Re: Serious performance problem

From: Hannu Krosing <hannu(at)tm(dot)ee>
To: "Tille, Andreas" <TilleA(at)rki(dot)de>
Cc: PostgreSQL Hackers <pgsql-hackers(at)postgresql(dot)org>
Subject: Re: Serious performance problem
Date: 2001-10-30 10:20:57
Message-ID: 3BDE7F09.12A1CC4C@tm.ee
Views: Raw Message | Whole Thread | Download mbox | Resend email
Thread:
Lists: pgsql-hackers

"Tille, Andreas" wrote:
>
> On Mon, 29 Oct 2001, Ross J. Reedstrom wrote:
>
> > Here's what I see: Your example touches on what can be an achilles
> > heel for pgsql's current statistical analyzer: selection on data fields
> > that have a few common values. Often, the indices don't get used, since
> > a large fraction of the table needs to be scanned, in any case. In
> > your example, fully 68% of the table fits the where condition.
> > ...
> >
> > I think we have a winner. No it's not sub-second, but I improved the time
> > by 3x just by trying some indices. Note that I _still_ had to force the
> > use of indices for this one. It's also the first time I've personally seen
> > a query/dataset that benefits this much from a two-key index.
> This is true for this example and I also played with indices as you. I also
> enforced the index scan and compared with forbidding the index scan. The
> result was on my more realistic examples that both versions performed quite
> the same. There was no *real* difference. For sure in this simple query there
> is a difference but the real examples showed only 2% - 5% speed increase
> (if not slower with enforcing index scans!).

I studied his dataset and found that a simple count(*) on whole table
took 1.3 sec on my Celeron 375 so I'm sure that the more complex query,
which has to visit 2/3 of tuples will not be able to execute under 1 sec

My playing with indexes / subqueries and query rewriting got the example
query (actually a functional equivalent) to run in ~5 sec with simple
aggregate(group(indexscan))) plan and I suspect that this is how fast
it will be on my hardware

It could probably be soon possible to make it run in ~ 1.5 by using an
aggregate
function that does a sequential scan and returns a rowset.

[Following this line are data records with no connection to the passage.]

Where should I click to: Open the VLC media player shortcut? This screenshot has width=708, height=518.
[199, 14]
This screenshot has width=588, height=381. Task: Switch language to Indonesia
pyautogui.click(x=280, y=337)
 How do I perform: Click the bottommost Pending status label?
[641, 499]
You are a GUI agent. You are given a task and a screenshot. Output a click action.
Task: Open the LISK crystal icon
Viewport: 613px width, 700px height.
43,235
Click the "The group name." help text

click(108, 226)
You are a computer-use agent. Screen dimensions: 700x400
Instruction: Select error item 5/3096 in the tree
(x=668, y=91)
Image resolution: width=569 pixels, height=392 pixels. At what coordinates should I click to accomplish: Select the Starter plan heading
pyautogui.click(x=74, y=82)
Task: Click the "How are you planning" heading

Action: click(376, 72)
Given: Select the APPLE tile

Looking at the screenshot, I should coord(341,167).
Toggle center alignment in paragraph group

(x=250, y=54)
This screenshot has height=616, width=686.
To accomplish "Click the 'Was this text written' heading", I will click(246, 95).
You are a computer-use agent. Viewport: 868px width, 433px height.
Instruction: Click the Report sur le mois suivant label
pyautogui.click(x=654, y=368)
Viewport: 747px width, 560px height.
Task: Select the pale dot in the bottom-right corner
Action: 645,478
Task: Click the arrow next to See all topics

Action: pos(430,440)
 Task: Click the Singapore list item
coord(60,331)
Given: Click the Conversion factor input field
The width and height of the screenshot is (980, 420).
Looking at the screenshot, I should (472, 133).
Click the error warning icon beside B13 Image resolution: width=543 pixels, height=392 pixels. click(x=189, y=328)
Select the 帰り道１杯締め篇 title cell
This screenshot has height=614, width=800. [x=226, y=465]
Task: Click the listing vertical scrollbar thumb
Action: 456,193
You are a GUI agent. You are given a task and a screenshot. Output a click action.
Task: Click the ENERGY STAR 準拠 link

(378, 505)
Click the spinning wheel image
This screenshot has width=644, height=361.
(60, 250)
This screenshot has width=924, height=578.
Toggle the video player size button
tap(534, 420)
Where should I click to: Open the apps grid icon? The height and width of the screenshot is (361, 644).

> > As another poster replied to you, there is limitation with postgresql's
> > use of indices that arises from MVCC: even if the only data requested is
> > that stored in the index itself, the backend must visit the actual tuple
> > in the table to ensure that it is 'visible' to the current transaction.
> Any possibility to switch of this temporarily for certain queries like this
> if the programmer could make sure that it is not necessary? Just a stupid
> idea from a bloody uneducated man in database-engeniering.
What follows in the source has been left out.